■ **Work order**:
The required answer is an exact copy of the lines from the one containing "The Joy of Forgiveness (228, 1214)" to the end of the listing, both included, without any pictures.

■ **Dataset entries**:
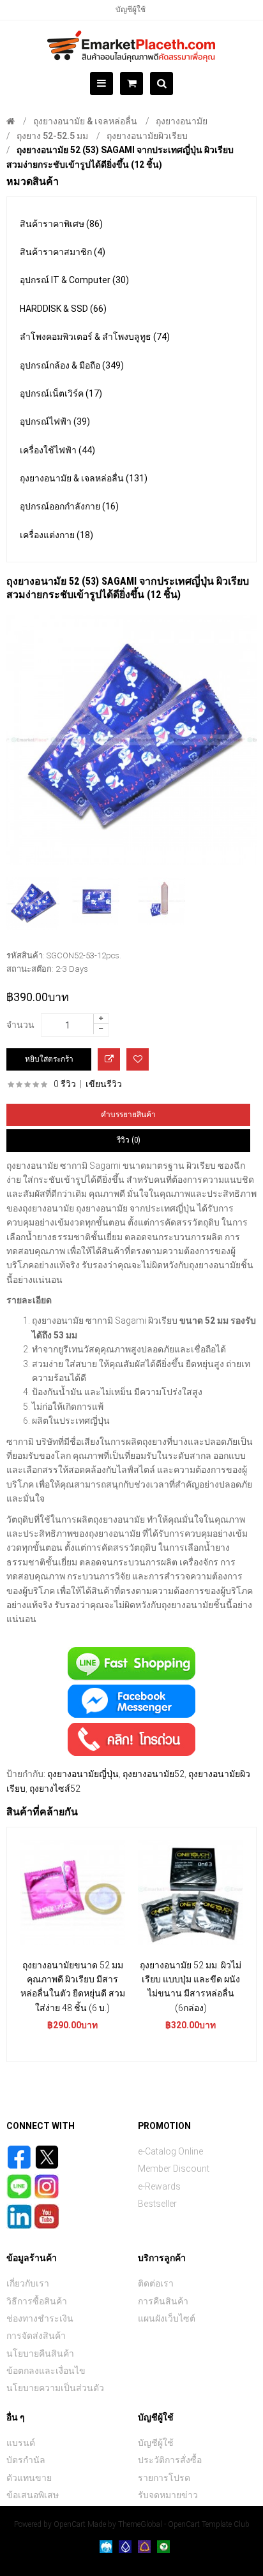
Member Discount (173, 2168)
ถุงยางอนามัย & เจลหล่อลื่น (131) (83, 478)
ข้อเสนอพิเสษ (32, 2495)
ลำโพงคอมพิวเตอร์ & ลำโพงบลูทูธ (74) (95, 337)
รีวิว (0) (128, 1140)
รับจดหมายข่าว (168, 2495)
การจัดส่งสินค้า (36, 2336)
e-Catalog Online (170, 2151)
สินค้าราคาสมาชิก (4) (62, 252)
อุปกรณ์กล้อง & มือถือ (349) (72, 365)
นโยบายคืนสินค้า (40, 2353)
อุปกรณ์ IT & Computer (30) (74, 280)
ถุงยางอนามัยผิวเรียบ (147, 136)
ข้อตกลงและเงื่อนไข (46, 2371)
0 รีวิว (65, 1084)
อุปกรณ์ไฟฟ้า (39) (55, 421)
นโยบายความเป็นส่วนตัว (55, 2388)
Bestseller (157, 2204)
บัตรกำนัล (25, 2460)
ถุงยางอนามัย (181, 121)
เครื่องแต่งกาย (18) (56, 535)
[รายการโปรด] (137, 1059)
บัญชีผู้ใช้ (131, 9)
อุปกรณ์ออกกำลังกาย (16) (69, 506)
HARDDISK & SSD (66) (63, 309)
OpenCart (70, 2524)
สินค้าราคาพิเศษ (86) (61, 224)
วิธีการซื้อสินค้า (36, 2301)
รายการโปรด (164, 2478)
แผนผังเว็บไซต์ (166, 2318)
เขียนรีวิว (104, 1084)
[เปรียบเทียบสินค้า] (109, 1059)
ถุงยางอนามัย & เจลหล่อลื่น (85, 121)
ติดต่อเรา (156, 2283)
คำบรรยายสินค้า (128, 1114)
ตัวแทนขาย (29, 2478)
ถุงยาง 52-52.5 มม (52, 136)
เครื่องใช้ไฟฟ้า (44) (57, 450)
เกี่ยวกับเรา (27, 2283)
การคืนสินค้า (163, 2301)
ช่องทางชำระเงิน (39, 2318)
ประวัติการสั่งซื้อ (170, 2460)
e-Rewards (159, 2186)
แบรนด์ (20, 2443)
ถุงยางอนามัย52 (153, 1774)
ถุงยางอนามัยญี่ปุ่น (83, 1774)
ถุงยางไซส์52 (54, 1788)
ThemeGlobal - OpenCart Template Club (184, 2524)
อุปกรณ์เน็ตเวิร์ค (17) (61, 393)
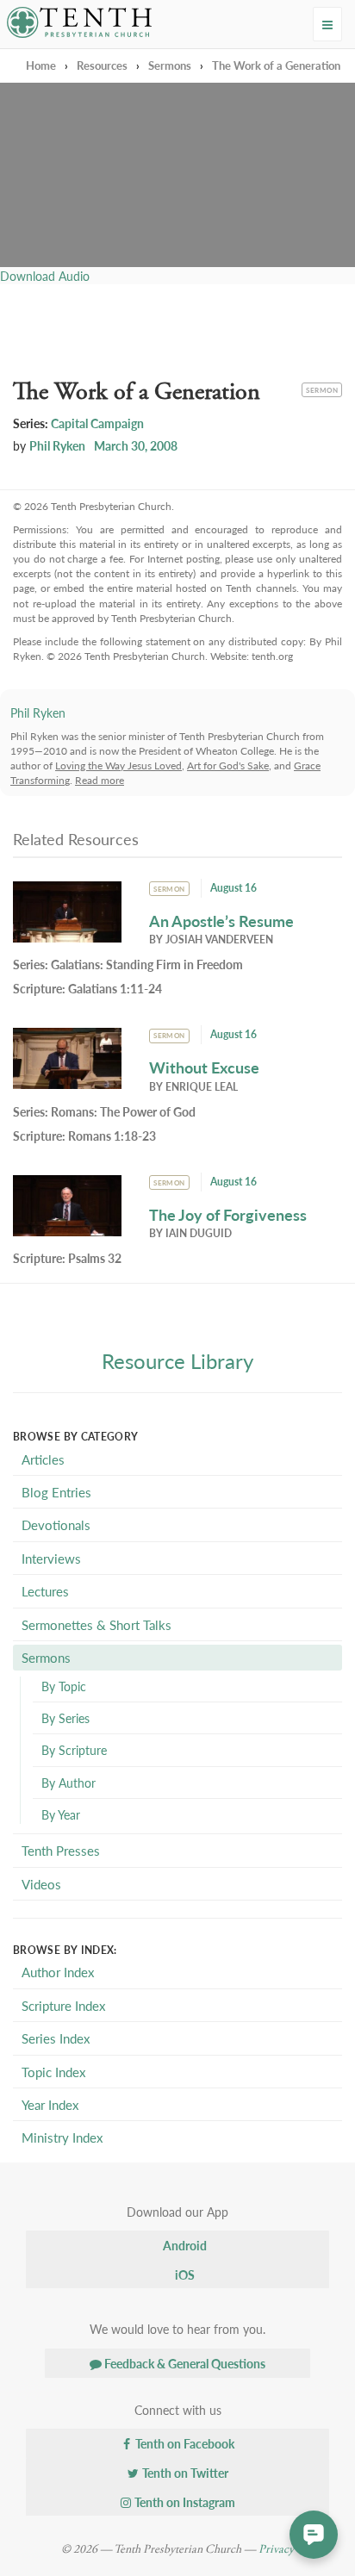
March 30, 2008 (136, 445)
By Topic (63, 1686)
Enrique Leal (201, 1087)
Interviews (51, 1558)
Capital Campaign (97, 423)
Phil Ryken (57, 445)
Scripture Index (63, 2005)
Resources (102, 65)
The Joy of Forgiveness (228, 1214)
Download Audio (45, 275)
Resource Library (177, 1360)
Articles (43, 1459)
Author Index (58, 1972)
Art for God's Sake (228, 765)
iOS (183, 2274)
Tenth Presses (61, 1850)
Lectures (45, 1591)
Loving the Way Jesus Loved (118, 765)
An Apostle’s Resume (221, 920)
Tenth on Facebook (183, 2443)
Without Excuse (204, 1067)
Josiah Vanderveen (219, 939)
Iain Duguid (198, 1233)
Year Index (50, 2104)
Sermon (324, 389)
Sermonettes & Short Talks (96, 1624)
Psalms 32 (94, 1257)
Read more (99, 780)
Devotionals (56, 1524)
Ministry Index (62, 2137)
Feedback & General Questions (183, 2363)
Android (183, 2245)
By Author (68, 1782)
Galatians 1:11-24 (115, 988)
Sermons (169, 65)
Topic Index (53, 2072)
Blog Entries (56, 1492)
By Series (65, 1718)
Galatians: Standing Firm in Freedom (147, 964)
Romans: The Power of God (123, 1111)
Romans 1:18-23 (112, 1135)
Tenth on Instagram (183, 2502)
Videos (41, 1884)
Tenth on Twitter (184, 2472)
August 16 (233, 887)
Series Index (56, 2038)
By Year (60, 1814)
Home (41, 65)
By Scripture (74, 1749)
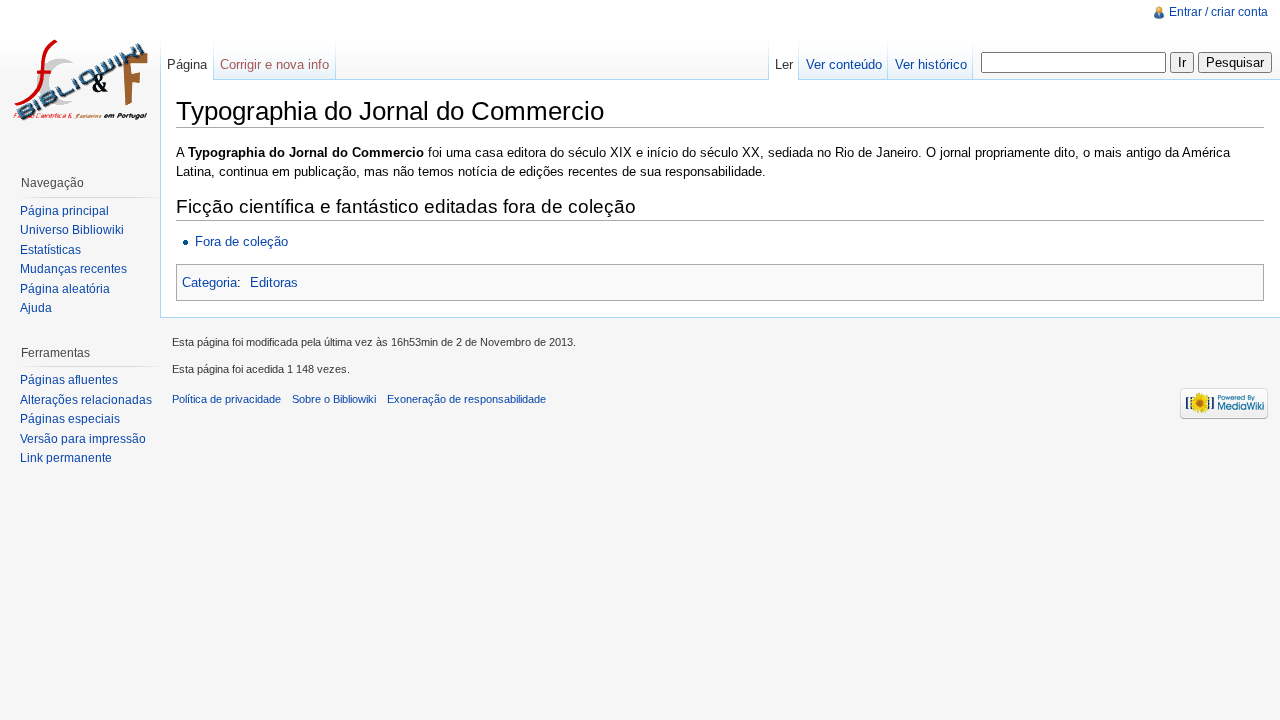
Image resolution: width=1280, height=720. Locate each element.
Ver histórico (931, 64)
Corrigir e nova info (274, 64)
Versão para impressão (83, 439)
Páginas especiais (70, 419)
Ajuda (36, 308)
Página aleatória (65, 289)
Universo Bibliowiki (72, 230)
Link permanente (66, 458)
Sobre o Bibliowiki (334, 399)
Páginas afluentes (69, 380)
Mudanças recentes (73, 269)
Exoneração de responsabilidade (466, 399)
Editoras (274, 282)
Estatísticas (50, 250)
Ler (784, 64)
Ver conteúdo (844, 64)
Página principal (64, 211)
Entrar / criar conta (1218, 12)
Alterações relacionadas (86, 400)
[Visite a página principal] (80, 80)
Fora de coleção (241, 241)
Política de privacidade (226, 399)
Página (187, 64)
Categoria (209, 282)
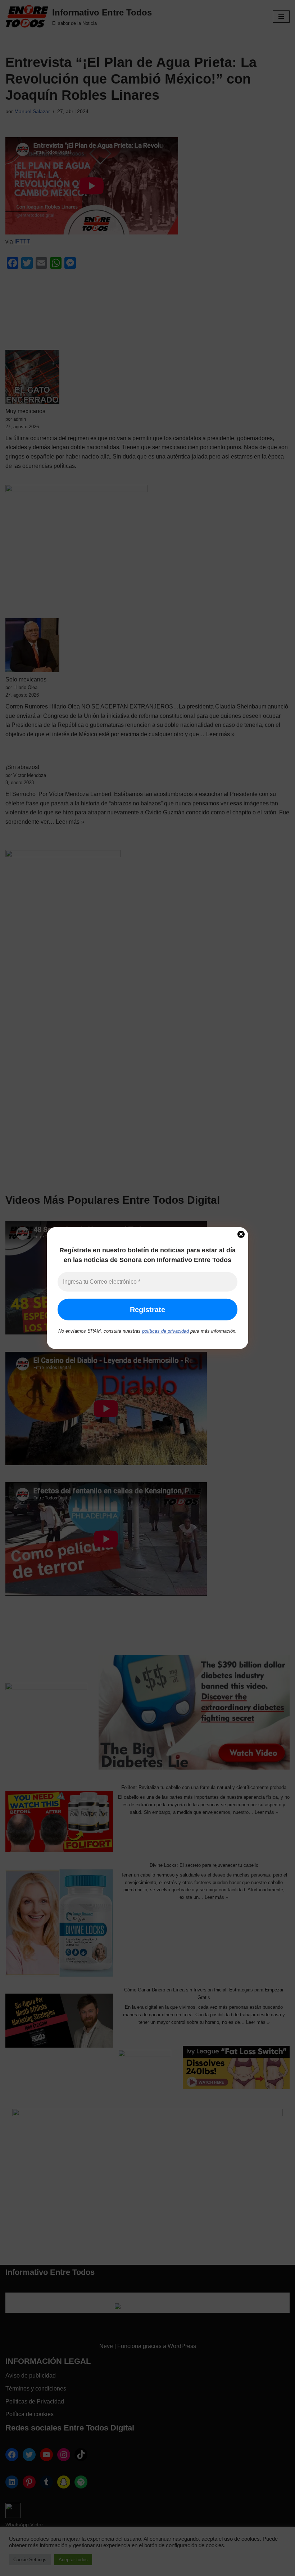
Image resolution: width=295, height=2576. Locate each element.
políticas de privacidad (165, 1331)
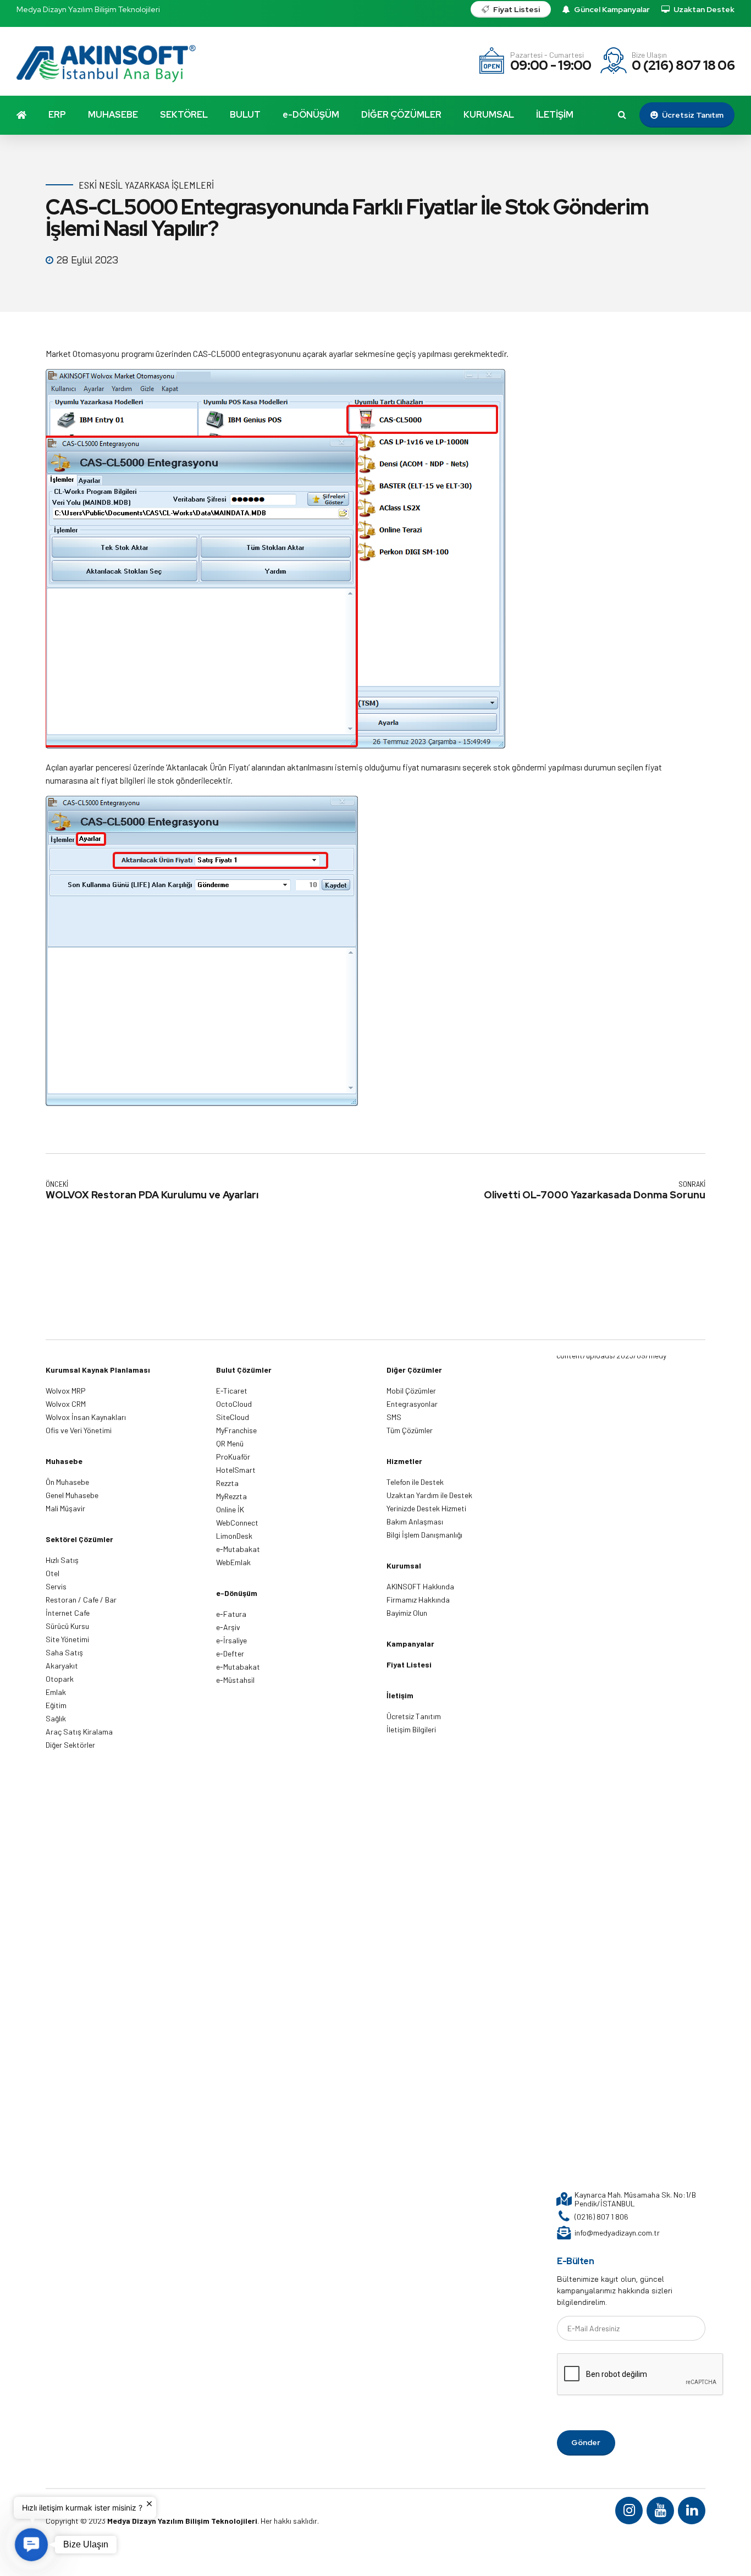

■ **The completed task**:
The Joy of Forgiveness (228, 1214)
Download Audio (45, 275)
Resource Library (177, 1360)
Articles (43, 1459)
Author Index (58, 1972)
Art for God's Sake (228, 765)
iOS (183, 2274)
Tenth Presses (61, 1850)
Lectures (45, 1591)
Loving the Way Jesus Loved (118, 765)
An Apostle’s Resume (221, 920)
Tenth on Facebook (183, 2443)
Without Excuse (204, 1067)
Josiah Vanderveen (219, 939)
Iain Duguid (198, 1233)
Year Index (50, 2104)
Sermon (324, 389)
Sermonettes & Short Talks (96, 1624)
Psalms 32 (94, 1257)
Read more (99, 780)
Devotionals (56, 1524)
Ministry Index (62, 2137)
Feedback & General Questions (183, 2363)
Android (183, 2245)
By Author (68, 1782)
Galatians 1:11-24 (115, 988)
Sermons (169, 65)
Topic Index (53, 2072)
Blog Entries (56, 1492)
By Series (65, 1718)
Galatians: Standing Firm in Freedom (147, 964)
Romans: The Power of God (123, 1111)
Romans 1:18-23 (112, 1135)
Tenth on Instagram (183, 2502)
Videos (41, 1884)
Tenth on Twitter (184, 2472)
August 16 (233, 887)
Series Index (56, 2038)
By Year (60, 1814)
Home (41, 65)
By Scripture (74, 1749)
Image resolution: width=1280, height=720. Locate each element.
Ver histórico (931, 64)
Corrigir e nova info (274, 64)
Versão para impressão (83, 439)
Páginas especiais (70, 419)
Ajuda (36, 308)
Página aleatória (65, 289)
Universo Bibliowiki (72, 230)
Link permanente (66, 458)
Sobre o Bibliowiki (334, 399)
Páginas afluentes (69, 380)
Mudanças recentes (73, 269)
Exoneração de responsabilidade (466, 399)
Editoras (274, 282)
Estatísticas (50, 250)
Ler (784, 64)
Ver conteúdo (844, 64)
Página principal (64, 211)
Entrar / criar conta (1218, 12)
Alterações relacionadas (86, 400)
[Visite a página principal] (80, 80)
Fora de coleção (241, 241)
Política de privacidade (226, 399)
Página (187, 64)
Categoria (209, 282)
Image resolution: width=295, height=2576. Locate each element.
políticas de privacidad (165, 1331)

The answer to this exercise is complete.